Although set in modern-day, this game’s layered sub-plots and relationships between characters brought back a tonne of teenaged memories for me – the friendship between Max and her best friend Chloe, Max’s insecurity about her talent as a Photography student, taking art classes and opining about art, putting up with cliques…I saw a lot of myself in Max. Even decisions having to do with loyalties with friends (who hasn’t dealt with that?).
Let’s talk about the style of Life is Strange: gorgeous. The game’s use of light, shade and tonal gradation to emote a feeling was very effective. I mean, I could stare into those sunsets all day. The game also lingers long and takes its time, using strategic shots to set a scene. Every shot appears to have been thought out and successfully executed. Absolutely awesome.
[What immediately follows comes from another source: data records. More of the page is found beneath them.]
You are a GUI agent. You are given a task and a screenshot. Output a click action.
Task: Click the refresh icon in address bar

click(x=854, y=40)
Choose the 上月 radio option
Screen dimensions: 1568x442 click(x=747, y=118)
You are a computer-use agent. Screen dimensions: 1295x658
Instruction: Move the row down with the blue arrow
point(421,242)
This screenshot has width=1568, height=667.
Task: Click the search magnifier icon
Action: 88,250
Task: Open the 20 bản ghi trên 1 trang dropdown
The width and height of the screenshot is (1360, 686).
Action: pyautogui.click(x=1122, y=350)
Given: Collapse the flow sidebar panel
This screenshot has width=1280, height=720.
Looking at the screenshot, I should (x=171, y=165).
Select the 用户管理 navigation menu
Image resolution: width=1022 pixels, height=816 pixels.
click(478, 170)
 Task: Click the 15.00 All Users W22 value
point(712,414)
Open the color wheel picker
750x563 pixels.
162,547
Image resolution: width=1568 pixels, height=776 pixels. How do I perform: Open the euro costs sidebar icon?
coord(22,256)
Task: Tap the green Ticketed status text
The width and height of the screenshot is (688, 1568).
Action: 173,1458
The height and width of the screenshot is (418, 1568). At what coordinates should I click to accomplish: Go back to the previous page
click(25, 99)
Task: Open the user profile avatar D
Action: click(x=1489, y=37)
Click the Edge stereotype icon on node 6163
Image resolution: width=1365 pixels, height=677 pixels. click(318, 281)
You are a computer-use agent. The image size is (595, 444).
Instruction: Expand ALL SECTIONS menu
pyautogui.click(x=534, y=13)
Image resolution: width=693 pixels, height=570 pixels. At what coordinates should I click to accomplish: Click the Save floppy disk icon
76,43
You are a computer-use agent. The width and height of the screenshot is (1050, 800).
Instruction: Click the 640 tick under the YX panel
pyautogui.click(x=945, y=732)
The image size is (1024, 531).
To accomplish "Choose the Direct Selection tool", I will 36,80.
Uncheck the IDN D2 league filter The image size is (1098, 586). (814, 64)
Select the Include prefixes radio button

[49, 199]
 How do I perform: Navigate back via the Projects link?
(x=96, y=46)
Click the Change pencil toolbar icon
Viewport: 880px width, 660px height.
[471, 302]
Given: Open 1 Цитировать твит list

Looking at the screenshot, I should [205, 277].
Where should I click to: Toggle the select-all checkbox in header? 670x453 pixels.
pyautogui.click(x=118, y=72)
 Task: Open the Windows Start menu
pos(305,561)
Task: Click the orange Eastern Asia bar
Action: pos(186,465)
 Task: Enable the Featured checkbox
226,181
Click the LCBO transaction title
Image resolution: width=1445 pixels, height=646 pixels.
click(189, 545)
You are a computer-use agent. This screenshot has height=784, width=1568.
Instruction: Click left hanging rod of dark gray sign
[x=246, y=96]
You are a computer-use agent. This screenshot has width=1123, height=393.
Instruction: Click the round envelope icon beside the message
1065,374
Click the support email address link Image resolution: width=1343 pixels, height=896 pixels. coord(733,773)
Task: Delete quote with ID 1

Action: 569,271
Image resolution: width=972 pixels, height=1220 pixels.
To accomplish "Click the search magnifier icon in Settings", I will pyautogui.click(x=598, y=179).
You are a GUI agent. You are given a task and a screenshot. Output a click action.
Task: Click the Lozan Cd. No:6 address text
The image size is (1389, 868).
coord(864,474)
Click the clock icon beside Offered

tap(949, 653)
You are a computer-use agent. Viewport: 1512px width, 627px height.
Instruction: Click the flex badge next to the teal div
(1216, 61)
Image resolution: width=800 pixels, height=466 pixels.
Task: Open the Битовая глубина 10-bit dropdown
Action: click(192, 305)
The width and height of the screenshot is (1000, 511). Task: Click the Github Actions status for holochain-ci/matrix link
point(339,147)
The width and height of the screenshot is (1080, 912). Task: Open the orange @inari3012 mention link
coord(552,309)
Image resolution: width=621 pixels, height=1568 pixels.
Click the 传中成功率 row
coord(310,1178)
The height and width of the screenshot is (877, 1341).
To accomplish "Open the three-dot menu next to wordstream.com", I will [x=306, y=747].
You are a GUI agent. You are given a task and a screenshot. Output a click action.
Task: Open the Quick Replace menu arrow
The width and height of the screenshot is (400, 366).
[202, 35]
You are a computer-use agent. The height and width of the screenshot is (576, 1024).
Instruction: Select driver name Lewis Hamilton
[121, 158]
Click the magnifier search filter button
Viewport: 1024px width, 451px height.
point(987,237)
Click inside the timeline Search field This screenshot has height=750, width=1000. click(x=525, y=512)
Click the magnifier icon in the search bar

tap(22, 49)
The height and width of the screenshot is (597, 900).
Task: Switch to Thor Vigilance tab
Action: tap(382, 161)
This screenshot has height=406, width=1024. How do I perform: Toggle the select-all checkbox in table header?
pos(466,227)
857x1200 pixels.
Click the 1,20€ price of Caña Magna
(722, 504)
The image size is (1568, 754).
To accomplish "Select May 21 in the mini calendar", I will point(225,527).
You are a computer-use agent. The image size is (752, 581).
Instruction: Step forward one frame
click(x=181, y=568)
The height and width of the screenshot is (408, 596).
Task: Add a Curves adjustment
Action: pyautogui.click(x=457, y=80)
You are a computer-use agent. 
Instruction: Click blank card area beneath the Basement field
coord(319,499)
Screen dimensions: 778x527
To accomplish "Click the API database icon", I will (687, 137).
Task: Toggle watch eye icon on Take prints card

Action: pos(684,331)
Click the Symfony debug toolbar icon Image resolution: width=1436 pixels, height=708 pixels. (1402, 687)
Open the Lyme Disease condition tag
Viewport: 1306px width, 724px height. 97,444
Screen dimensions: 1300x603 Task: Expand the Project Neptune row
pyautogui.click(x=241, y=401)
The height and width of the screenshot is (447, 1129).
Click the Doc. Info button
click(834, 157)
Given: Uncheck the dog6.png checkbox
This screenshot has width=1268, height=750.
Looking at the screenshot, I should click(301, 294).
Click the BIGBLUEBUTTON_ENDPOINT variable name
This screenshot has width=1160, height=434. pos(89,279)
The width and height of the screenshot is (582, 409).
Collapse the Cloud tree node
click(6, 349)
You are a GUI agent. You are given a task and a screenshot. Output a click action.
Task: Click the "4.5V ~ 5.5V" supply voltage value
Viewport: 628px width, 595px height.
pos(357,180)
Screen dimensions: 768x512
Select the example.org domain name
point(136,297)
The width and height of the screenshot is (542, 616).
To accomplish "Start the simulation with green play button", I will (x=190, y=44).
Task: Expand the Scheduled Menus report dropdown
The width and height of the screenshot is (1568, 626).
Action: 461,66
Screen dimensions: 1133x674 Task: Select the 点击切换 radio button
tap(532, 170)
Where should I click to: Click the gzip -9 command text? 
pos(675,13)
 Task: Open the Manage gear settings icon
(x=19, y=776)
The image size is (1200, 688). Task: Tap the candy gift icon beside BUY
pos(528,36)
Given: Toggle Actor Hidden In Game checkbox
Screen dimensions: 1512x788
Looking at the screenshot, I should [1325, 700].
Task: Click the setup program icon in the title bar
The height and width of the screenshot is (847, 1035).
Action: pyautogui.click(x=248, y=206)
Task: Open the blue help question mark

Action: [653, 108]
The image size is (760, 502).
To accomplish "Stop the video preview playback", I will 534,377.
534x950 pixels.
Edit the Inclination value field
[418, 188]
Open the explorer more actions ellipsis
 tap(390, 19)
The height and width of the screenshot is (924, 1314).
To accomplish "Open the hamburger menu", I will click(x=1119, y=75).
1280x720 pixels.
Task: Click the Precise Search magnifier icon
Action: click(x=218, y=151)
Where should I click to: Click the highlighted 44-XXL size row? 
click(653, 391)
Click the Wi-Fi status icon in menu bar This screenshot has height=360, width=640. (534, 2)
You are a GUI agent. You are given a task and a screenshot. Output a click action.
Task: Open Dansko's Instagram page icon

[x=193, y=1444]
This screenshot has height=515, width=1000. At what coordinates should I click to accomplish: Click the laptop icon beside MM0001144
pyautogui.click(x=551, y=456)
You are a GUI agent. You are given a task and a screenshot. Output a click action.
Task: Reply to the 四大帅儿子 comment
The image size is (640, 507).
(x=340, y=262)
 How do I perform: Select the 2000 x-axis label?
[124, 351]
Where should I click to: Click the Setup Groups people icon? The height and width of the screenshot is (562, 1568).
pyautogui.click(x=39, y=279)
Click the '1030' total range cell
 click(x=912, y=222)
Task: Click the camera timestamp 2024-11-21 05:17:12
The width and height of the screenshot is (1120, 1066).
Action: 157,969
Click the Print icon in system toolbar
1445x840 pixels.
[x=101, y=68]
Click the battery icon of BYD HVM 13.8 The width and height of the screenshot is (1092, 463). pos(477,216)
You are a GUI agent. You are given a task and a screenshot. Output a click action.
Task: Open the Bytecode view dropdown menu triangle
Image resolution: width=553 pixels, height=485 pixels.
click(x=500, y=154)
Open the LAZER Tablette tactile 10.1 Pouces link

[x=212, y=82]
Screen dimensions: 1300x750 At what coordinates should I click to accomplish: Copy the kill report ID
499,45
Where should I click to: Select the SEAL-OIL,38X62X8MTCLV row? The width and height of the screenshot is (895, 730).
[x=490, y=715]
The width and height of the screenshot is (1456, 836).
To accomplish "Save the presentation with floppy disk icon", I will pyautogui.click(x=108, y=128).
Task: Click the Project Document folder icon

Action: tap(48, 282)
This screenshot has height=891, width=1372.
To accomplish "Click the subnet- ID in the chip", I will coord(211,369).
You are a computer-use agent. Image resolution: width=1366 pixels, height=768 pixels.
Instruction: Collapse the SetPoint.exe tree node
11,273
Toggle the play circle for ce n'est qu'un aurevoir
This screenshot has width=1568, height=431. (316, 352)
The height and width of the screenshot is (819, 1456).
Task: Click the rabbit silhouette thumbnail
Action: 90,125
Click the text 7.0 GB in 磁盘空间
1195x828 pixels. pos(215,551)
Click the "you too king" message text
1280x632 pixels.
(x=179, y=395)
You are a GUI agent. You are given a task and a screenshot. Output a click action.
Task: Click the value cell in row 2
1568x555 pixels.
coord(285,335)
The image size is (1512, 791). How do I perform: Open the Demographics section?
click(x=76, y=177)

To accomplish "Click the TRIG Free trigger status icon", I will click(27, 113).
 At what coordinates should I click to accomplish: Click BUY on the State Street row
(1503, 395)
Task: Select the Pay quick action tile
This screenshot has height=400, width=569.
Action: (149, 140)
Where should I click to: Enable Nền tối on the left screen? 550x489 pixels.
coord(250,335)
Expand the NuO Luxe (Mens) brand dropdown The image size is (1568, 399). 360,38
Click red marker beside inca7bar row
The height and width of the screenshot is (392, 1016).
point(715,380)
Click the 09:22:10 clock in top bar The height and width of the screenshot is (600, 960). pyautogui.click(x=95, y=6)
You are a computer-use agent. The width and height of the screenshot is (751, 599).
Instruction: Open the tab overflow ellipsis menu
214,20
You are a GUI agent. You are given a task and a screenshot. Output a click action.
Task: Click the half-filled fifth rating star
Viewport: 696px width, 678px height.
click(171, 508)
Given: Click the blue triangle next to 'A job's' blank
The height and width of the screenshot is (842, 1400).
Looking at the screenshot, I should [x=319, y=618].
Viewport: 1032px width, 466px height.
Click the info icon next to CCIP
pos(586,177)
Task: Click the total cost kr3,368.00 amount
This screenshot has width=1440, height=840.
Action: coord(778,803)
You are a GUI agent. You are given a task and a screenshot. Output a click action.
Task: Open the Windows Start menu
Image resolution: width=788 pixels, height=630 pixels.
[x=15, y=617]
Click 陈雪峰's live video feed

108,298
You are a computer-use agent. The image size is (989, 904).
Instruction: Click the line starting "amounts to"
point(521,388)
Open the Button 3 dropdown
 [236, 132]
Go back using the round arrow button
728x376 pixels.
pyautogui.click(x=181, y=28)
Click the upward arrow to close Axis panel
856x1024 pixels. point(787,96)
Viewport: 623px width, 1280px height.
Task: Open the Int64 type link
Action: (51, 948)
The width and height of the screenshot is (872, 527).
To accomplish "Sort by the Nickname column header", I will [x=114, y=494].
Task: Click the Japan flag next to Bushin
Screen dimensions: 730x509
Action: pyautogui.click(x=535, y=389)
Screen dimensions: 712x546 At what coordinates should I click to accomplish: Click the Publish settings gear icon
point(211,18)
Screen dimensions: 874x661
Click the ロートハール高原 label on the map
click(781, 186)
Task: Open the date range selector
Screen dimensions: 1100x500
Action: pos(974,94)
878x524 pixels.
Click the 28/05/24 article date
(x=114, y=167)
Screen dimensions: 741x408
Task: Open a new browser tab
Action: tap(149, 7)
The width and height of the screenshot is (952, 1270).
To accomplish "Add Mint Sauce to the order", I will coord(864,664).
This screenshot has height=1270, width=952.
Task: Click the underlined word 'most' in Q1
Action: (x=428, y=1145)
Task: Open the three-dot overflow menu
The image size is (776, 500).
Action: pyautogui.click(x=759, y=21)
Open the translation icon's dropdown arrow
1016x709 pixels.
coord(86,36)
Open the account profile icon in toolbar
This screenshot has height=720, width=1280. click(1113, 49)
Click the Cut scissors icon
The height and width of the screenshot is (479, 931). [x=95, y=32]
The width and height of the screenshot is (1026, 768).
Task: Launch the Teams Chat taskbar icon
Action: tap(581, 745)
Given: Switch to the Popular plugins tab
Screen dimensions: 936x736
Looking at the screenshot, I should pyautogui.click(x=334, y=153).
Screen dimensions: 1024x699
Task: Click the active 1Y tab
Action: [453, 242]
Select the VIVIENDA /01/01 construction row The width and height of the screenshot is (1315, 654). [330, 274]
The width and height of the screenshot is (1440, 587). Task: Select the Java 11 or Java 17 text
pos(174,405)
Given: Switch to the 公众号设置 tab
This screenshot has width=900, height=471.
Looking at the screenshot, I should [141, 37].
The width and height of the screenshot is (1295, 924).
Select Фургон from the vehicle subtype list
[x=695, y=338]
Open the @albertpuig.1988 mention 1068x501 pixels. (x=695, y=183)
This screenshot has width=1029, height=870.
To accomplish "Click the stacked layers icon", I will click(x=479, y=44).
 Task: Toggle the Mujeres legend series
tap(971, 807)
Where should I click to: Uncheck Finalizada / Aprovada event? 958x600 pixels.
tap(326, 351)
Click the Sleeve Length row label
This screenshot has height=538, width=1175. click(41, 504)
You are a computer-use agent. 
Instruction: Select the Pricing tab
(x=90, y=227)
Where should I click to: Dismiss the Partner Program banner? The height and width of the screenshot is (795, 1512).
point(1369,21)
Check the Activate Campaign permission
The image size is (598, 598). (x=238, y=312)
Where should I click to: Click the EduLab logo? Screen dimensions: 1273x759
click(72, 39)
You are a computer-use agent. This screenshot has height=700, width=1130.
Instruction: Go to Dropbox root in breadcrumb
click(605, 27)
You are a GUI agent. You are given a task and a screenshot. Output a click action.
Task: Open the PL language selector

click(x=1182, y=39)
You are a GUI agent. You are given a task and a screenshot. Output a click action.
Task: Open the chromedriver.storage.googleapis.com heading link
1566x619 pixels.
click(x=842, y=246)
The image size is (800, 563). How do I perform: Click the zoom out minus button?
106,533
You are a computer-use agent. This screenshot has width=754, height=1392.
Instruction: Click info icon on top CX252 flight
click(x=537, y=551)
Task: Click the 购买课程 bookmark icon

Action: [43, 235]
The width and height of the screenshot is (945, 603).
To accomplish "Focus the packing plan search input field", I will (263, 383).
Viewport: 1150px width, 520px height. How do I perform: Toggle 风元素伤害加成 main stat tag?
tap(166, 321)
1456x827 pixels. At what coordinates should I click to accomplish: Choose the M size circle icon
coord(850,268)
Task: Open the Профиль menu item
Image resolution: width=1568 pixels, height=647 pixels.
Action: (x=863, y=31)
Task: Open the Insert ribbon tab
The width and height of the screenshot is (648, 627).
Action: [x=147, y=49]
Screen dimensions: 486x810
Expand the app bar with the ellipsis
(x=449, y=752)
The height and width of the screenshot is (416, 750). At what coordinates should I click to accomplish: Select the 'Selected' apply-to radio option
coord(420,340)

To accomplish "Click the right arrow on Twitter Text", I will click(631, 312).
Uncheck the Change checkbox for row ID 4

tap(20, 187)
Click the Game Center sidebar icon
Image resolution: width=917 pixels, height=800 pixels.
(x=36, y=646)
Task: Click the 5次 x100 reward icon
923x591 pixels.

The version I played was from the Life Is Strange Limited Edition package on the Xbox One – a gift from my husband – and it is awesome! The collection includes the entire game, a scrap book and a soundtrack CD – pretty damn cool. The music is an off-beat mix of atmospheric modern-Indie Folk, alternative and dance; Syd Matters, alt-J, Foals and Jose Gonzalez (to name a few) fill the game’s soundtrack with a sound that pairs well with the stylings of Life is Strange. I know some people won’t like the music, and I can’t say I like all of it, but I think most of it is very good.
This game was the first one I played on the Xbox One, and I have to say I am pleased with the smooth experience. No glitches at all, and everything looked crisp. Overall, I highly recommend Life is Strange. It’s available for Xbox One, Xbox 360, PS4, PS3 and Windows.